→ **Stored data**:
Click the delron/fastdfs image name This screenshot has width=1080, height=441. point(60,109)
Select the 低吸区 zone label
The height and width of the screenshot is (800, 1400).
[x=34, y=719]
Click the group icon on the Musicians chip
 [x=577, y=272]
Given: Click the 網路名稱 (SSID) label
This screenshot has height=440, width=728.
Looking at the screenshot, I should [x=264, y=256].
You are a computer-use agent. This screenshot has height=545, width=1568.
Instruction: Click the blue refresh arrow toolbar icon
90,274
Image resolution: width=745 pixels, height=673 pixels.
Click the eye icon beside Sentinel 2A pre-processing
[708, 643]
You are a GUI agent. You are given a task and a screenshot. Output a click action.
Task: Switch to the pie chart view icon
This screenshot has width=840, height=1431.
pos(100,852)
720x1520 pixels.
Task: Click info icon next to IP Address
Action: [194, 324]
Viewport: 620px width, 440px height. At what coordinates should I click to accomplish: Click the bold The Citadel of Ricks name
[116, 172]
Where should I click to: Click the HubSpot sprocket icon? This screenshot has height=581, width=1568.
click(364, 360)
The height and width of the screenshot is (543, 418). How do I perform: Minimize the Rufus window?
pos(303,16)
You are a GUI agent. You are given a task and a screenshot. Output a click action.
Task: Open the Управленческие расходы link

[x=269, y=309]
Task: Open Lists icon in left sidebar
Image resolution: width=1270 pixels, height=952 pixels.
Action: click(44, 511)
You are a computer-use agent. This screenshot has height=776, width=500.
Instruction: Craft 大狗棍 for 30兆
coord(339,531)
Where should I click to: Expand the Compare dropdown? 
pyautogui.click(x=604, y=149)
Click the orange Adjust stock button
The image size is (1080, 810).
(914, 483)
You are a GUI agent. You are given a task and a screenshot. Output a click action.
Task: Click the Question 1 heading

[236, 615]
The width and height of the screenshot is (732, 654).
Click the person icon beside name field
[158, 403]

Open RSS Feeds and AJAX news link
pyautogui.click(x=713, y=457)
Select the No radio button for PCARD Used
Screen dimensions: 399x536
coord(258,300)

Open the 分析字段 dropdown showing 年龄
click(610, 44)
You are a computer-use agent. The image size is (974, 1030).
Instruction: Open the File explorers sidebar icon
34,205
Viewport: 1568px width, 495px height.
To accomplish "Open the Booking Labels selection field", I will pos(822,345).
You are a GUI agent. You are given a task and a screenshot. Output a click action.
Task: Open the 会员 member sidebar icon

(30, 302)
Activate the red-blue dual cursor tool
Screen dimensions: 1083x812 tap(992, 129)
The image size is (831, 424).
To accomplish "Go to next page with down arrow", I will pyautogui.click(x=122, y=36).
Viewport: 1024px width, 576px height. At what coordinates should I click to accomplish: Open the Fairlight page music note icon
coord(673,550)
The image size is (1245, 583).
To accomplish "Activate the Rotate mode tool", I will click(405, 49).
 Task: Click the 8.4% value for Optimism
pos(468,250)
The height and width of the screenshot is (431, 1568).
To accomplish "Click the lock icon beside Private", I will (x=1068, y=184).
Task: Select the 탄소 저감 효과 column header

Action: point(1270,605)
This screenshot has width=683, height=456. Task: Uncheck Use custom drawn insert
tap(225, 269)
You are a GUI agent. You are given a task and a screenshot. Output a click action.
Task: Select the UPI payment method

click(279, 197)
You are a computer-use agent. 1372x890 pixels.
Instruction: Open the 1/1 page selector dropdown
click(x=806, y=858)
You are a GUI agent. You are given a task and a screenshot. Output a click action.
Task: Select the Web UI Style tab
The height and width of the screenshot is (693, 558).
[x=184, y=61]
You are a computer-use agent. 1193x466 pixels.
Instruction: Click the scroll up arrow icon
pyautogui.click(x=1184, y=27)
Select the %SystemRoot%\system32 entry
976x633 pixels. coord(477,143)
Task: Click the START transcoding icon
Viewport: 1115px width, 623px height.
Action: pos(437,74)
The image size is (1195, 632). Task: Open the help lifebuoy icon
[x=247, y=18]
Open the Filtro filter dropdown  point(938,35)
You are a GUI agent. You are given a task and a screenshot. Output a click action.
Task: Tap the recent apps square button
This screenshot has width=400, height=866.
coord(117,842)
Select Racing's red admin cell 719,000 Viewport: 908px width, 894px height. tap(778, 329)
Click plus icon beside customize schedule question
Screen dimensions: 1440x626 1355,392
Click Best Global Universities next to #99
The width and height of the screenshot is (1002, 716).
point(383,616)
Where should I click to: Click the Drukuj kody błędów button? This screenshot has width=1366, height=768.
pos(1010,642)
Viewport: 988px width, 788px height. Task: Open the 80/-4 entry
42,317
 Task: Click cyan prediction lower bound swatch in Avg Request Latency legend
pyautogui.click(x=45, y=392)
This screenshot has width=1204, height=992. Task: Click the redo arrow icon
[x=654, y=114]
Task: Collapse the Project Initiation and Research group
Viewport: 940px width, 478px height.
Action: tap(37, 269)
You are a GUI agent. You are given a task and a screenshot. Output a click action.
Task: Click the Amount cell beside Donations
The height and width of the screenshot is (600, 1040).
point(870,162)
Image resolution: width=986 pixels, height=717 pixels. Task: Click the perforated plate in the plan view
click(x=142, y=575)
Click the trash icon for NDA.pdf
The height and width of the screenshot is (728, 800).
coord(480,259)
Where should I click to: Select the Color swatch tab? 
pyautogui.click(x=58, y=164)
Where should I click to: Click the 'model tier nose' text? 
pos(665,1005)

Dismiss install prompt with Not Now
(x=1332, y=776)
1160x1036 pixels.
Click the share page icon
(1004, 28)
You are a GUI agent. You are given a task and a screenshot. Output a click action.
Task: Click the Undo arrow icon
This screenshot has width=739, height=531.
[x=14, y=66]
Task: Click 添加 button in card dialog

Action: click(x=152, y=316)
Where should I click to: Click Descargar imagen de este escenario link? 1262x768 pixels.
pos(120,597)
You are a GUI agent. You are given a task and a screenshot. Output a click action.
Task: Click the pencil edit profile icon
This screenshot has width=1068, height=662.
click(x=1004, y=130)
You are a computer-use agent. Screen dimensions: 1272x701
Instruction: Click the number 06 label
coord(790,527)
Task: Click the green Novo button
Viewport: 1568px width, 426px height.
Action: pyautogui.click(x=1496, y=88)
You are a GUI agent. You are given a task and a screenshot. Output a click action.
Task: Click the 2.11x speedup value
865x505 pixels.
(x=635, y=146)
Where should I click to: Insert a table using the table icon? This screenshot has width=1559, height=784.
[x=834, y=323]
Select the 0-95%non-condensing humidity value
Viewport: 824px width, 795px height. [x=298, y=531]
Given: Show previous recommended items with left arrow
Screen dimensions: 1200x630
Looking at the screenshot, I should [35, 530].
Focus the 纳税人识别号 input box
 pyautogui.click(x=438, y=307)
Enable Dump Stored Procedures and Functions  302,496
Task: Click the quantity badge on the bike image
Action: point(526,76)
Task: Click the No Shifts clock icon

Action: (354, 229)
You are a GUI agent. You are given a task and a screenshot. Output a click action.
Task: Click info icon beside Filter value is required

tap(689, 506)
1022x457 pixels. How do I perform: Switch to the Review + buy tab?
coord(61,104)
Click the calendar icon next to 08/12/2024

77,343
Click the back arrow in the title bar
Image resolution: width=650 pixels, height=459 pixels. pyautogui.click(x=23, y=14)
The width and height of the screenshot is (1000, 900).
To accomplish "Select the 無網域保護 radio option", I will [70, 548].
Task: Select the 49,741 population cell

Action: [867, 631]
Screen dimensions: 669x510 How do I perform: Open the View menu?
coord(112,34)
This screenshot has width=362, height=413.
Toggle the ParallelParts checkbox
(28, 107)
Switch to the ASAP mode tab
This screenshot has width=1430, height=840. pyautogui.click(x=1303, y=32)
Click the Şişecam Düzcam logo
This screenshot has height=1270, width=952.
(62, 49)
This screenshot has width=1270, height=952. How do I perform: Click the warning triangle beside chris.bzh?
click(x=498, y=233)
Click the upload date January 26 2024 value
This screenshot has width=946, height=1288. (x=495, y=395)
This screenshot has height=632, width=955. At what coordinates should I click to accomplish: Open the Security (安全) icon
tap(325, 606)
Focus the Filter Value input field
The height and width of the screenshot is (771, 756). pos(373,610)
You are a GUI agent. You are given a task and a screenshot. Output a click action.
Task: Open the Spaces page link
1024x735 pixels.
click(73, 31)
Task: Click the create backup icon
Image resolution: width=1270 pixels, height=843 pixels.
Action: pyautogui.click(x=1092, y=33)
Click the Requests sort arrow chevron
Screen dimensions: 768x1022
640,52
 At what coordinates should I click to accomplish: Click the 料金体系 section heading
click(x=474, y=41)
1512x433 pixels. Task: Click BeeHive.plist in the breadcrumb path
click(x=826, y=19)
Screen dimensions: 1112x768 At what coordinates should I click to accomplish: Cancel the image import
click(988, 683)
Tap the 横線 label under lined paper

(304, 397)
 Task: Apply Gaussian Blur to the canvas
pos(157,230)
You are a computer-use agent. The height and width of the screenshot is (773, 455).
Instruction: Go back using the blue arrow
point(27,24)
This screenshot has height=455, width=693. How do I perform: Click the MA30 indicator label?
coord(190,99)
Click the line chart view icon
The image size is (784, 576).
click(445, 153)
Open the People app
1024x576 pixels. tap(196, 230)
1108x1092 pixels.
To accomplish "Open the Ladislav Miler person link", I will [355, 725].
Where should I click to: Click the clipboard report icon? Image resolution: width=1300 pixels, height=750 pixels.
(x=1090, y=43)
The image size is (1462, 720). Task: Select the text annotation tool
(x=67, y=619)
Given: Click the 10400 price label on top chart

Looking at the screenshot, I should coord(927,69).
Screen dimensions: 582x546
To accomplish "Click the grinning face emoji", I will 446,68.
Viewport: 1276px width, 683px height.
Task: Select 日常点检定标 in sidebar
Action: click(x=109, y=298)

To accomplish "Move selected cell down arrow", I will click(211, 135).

→ **Aim of the exercise**: Beginning with the line containing "Task: Open the Spaces page link" and ending with the line containing "Screen dimensions: 582x546", extract those lines exactly from the listing above, and only those.

→ **Task response**:
Task: Open the Spaces page link
1024x735 pixels.
click(73, 31)
Task: Click the create backup icon
Image resolution: width=1270 pixels, height=843 pixels.
Action: pyautogui.click(x=1092, y=33)
Click the Requests sort arrow chevron
Screen dimensions: 768x1022
640,52
 At what coordinates should I click to accomplish: Click the 料金体系 section heading
click(x=474, y=41)
1512x433 pixels. Task: Click BeeHive.plist in the breadcrumb path
click(x=826, y=19)
Screen dimensions: 1112x768 At what coordinates should I click to accomplish: Cancel the image import
click(988, 683)
Tap the 横線 label under lined paper

(304, 397)
 Task: Apply Gaussian Blur to the canvas
pos(157,230)
You are a computer-use agent. The height and width of the screenshot is (773, 455).
Instruction: Go back using the blue arrow
point(27,24)
This screenshot has height=455, width=693. How do I perform: Click the MA30 indicator label?
coord(190,99)
Click the line chart view icon
The image size is (784, 576).
click(445, 153)
Open the People app
1024x576 pixels. tap(196, 230)
1108x1092 pixels.
To accomplish "Open the Ladislav Miler person link", I will [355, 725].
Where should I click to: Click the clipboard report icon? Image resolution: width=1300 pixels, height=750 pixels.
(x=1090, y=43)
The image size is (1462, 720). Task: Select the text annotation tool
(x=67, y=619)
Given: Click the 10400 price label on top chart

Looking at the screenshot, I should coord(927,69).
Screen dimensions: 582x546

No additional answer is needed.